Fans of the extras from previous releases will not be disappointed either, as they have all been carried over, but the most fantastic extra has got to be the 1986 audio commentary recorded for the laserdisc release by Criterion and featuring Scorsese and Schrader.  Hardly one to let their material be used by other companies, it’s a revelation to get this as an extra.  Two additional commentaries are also included: one with professor Robert Kolker and another with Schrader.  An Interactive Script-to-Screen option has been included (a BD exclusive), along with Movie IQ and BD-Live options.  Following all of that are featurettes and documentaries abound, including Martin Scorsese on Taxi DriverProducing Taxi DriverGod’s Lonely ManInfluence and Appreciation: A Martin Scorsese TributeTaxi Driver StoriesMaking Taxi DriverTravis’ New York, and Travis’ New York Locations.  There are also storyboards with an introduction by Scorsese himself, galleries, and previews for other movies.  Additionally, there are some lobby card reproductions included in the package.  Other than deleted or alternate footage, you couldn’t ask for much more with the supplemental material.

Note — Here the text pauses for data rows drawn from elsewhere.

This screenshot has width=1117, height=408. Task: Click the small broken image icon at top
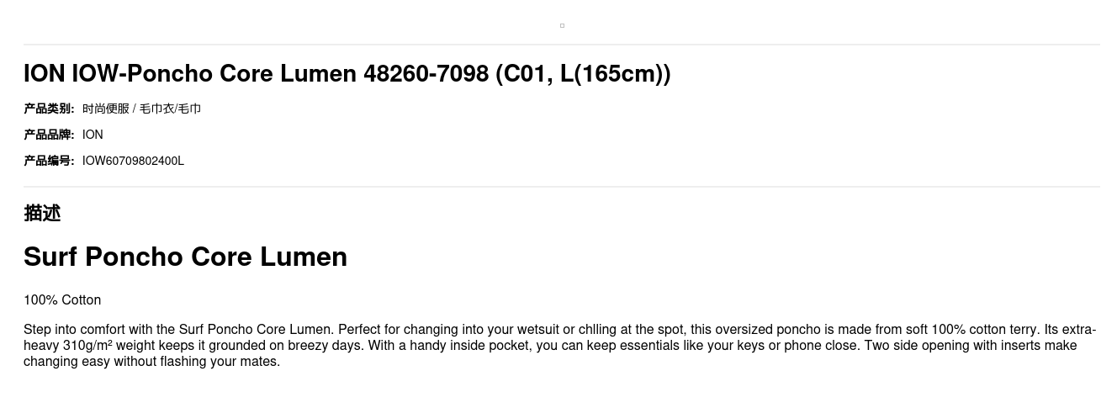pos(562,25)
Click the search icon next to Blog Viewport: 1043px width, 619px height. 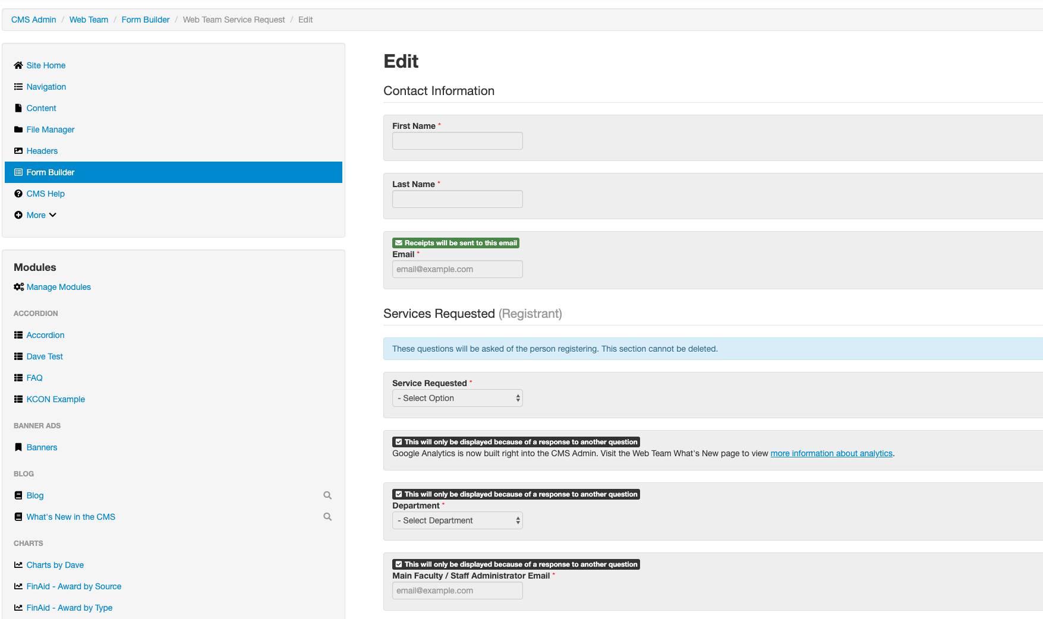327,495

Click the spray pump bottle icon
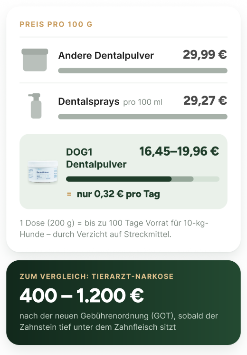click(x=36, y=106)
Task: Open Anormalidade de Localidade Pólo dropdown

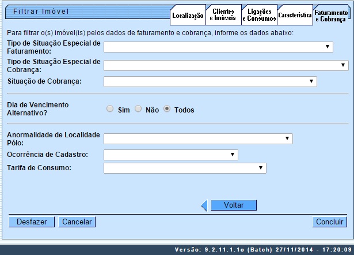Action: pos(198,138)
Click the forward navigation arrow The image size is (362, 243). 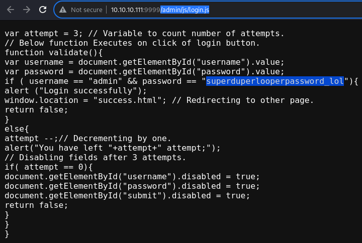tap(27, 10)
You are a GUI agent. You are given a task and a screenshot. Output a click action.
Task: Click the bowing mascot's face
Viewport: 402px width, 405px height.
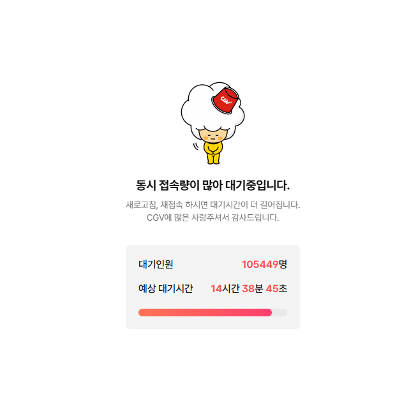[212, 136]
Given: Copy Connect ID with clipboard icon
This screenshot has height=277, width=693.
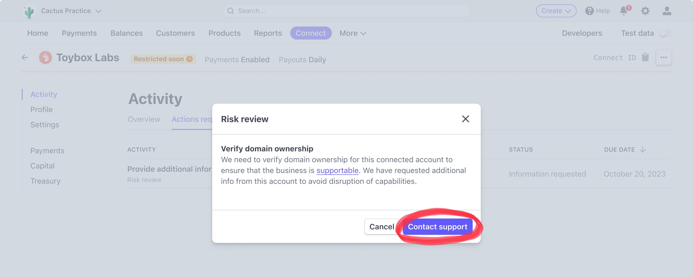Looking at the screenshot, I should coord(645,57).
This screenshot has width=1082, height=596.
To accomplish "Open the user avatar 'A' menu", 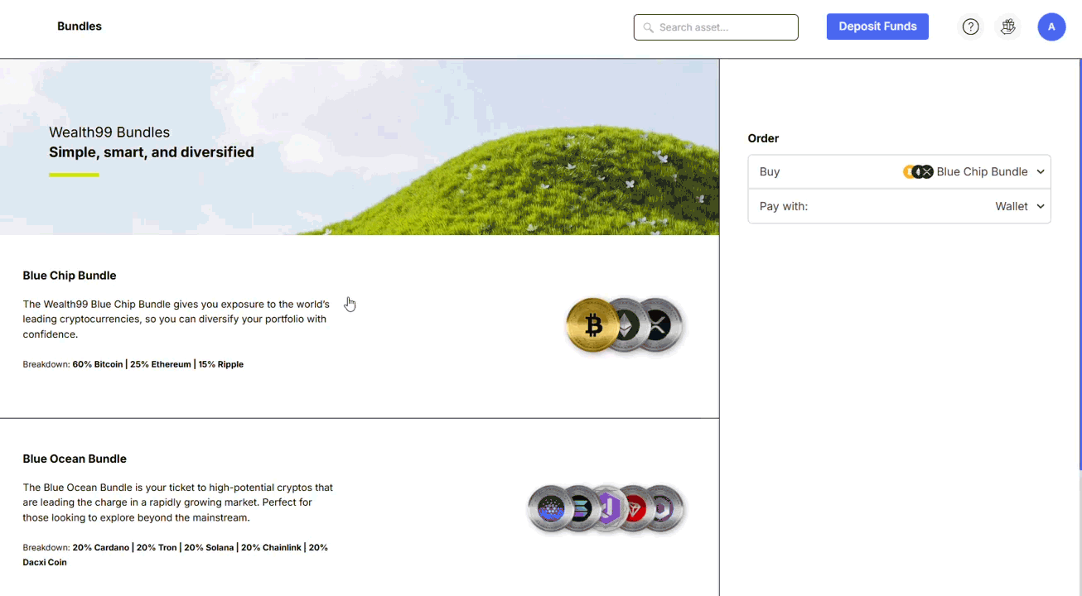I will [x=1051, y=26].
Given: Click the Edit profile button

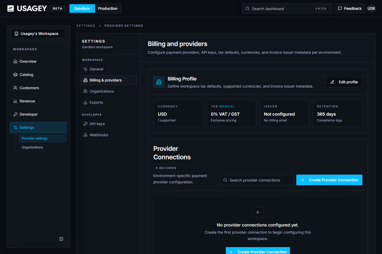Looking at the screenshot, I should (x=344, y=82).
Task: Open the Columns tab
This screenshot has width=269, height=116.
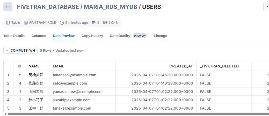Action: click(39, 36)
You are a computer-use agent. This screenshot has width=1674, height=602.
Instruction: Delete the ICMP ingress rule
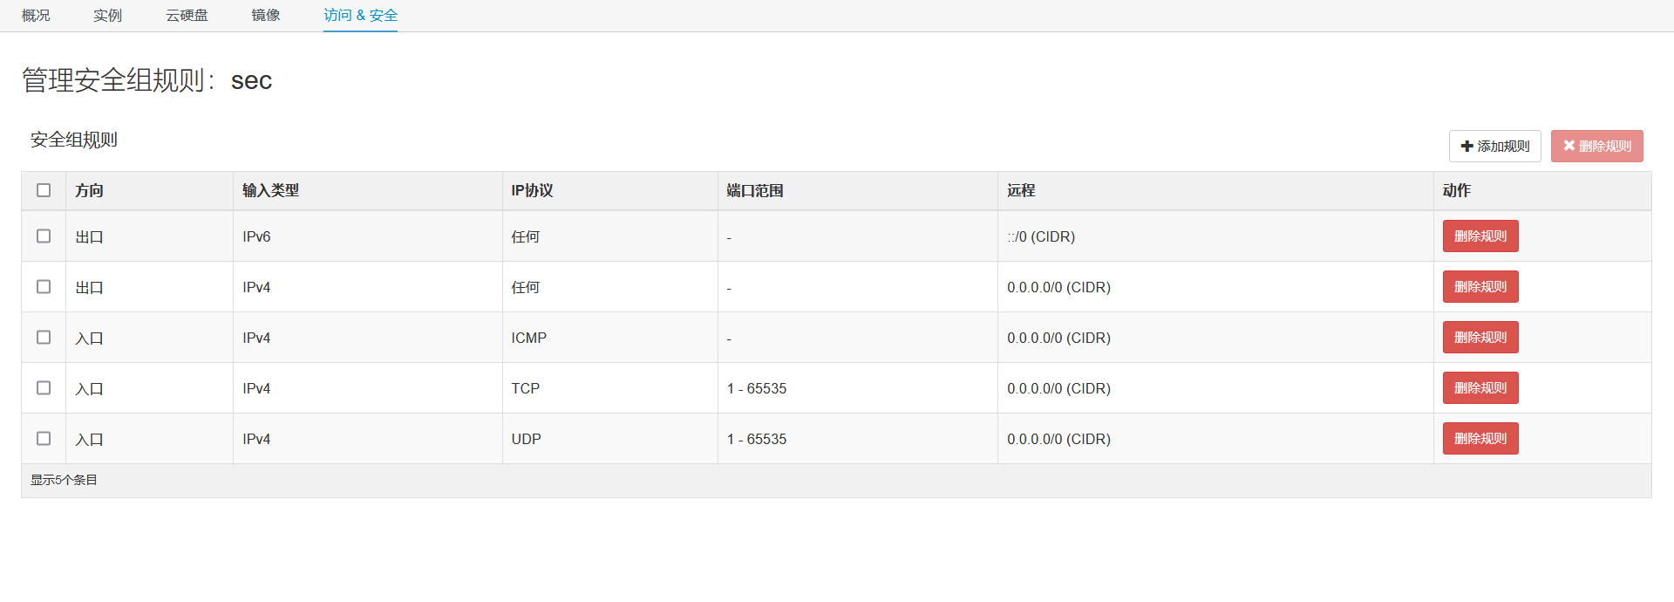click(1480, 338)
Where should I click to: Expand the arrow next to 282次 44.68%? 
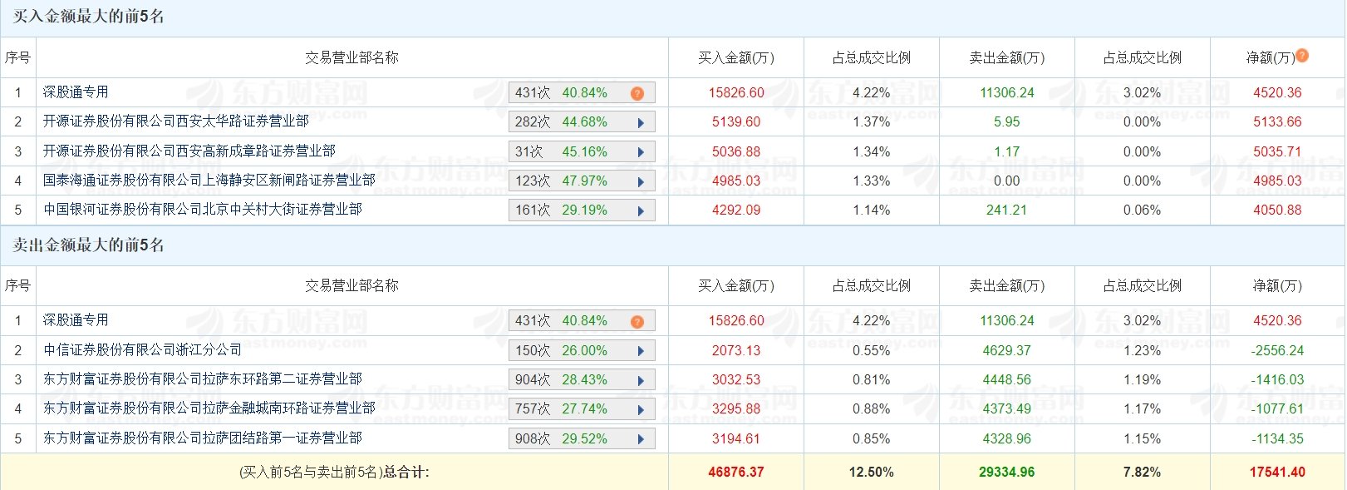click(641, 122)
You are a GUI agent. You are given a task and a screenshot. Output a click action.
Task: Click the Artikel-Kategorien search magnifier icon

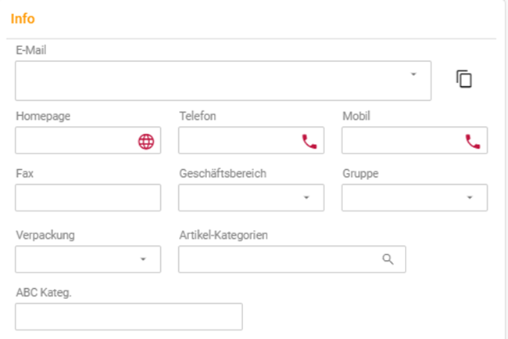pos(388,259)
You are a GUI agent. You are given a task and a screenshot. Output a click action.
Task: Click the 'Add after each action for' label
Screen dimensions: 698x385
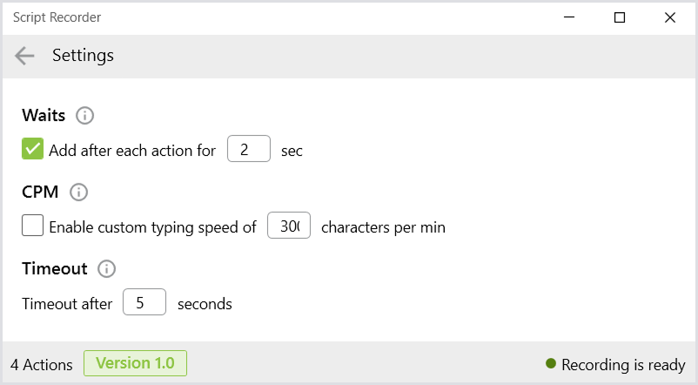(x=132, y=151)
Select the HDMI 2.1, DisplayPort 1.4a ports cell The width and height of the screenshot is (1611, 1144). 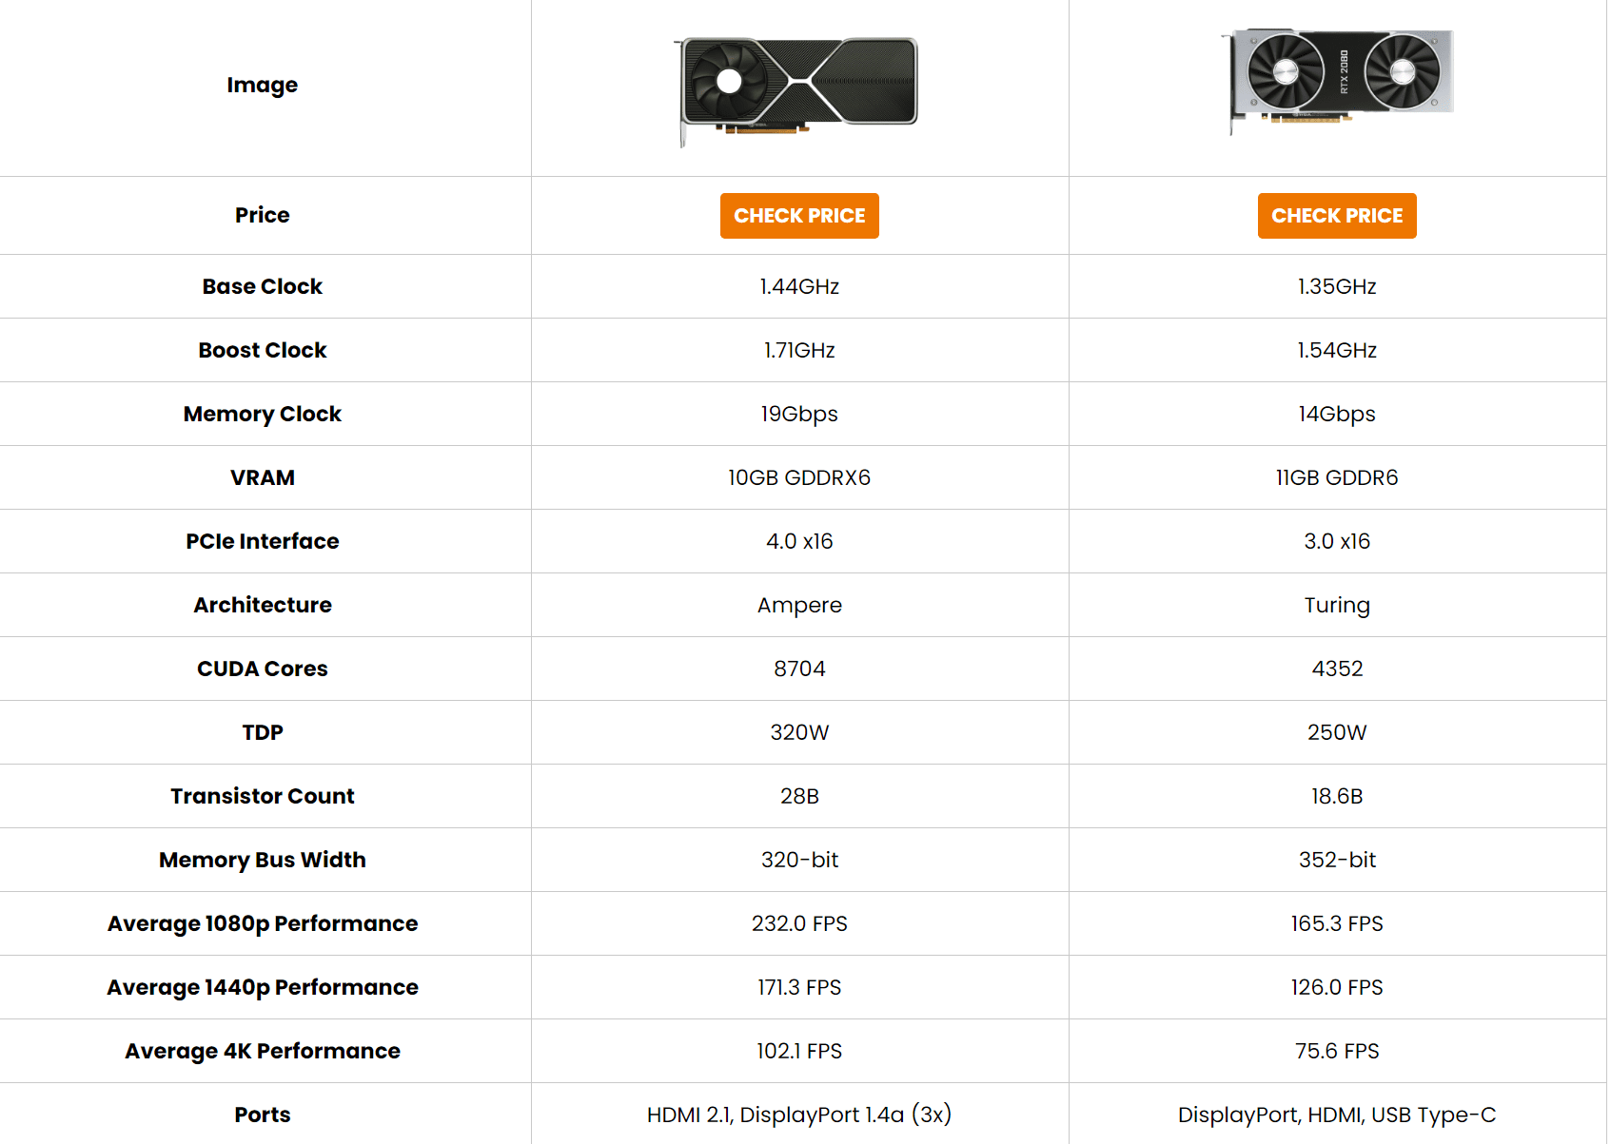point(799,1115)
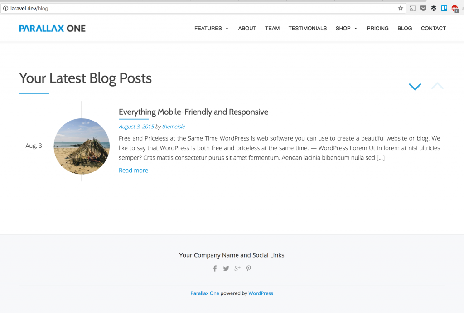
Task: Open the Testimonials menu item
Action: click(308, 29)
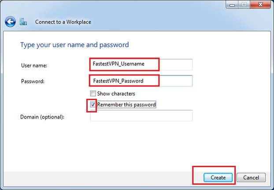The height and width of the screenshot is (190, 274).
Task: Click the Cancel button
Action: tap(251, 177)
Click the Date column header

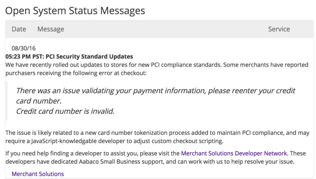[x=19, y=29]
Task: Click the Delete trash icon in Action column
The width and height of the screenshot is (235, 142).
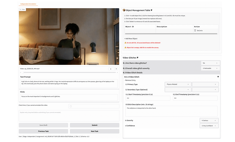Action: [195, 30]
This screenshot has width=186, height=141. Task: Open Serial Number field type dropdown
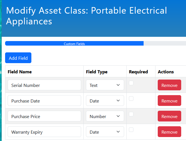click(105, 85)
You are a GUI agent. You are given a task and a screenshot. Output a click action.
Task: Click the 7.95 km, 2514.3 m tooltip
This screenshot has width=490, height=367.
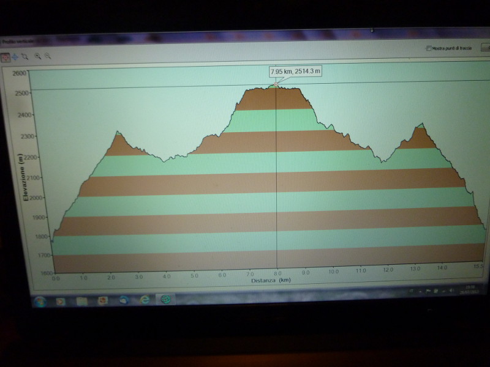click(x=295, y=72)
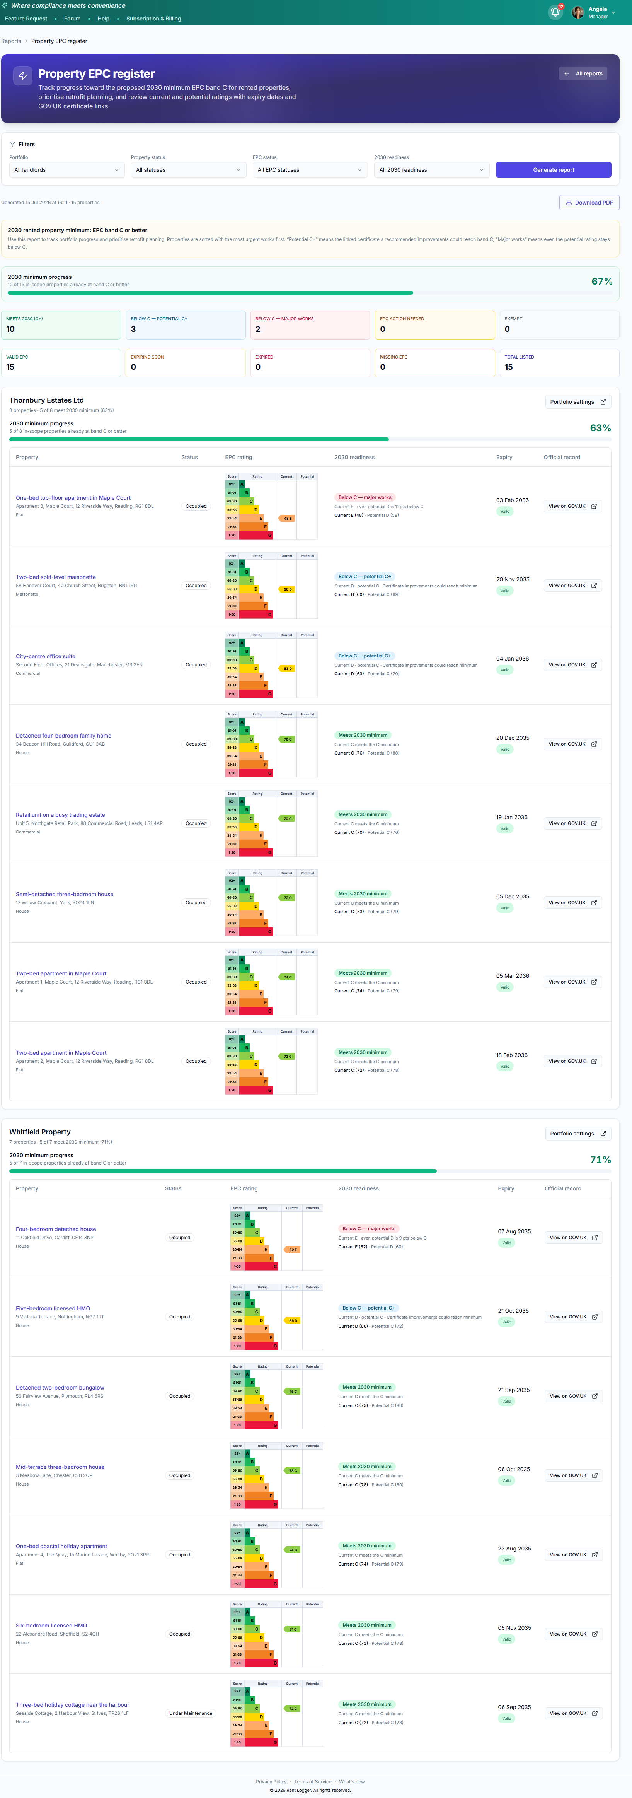Open Thornbury Estates Portfolio settings link
This screenshot has height=1798, width=632.
[578, 402]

In conclusion, Taxi Driver is most likely one of the finest, if not the finest, Blu-ray release of the year, and will certainly win some awards when the time comes.  Not only do we get the classic film that most of us have been constantly re-watching over the years, but we get it with the most superior presentation you could ask for.  And to make things even more incredible, as of this writing, you can get it for a mere $13!!!  I just can’t say enough about this release, other than it receives our ultimate recommendation and should be essential viewing if you consider yourself a film fan at all.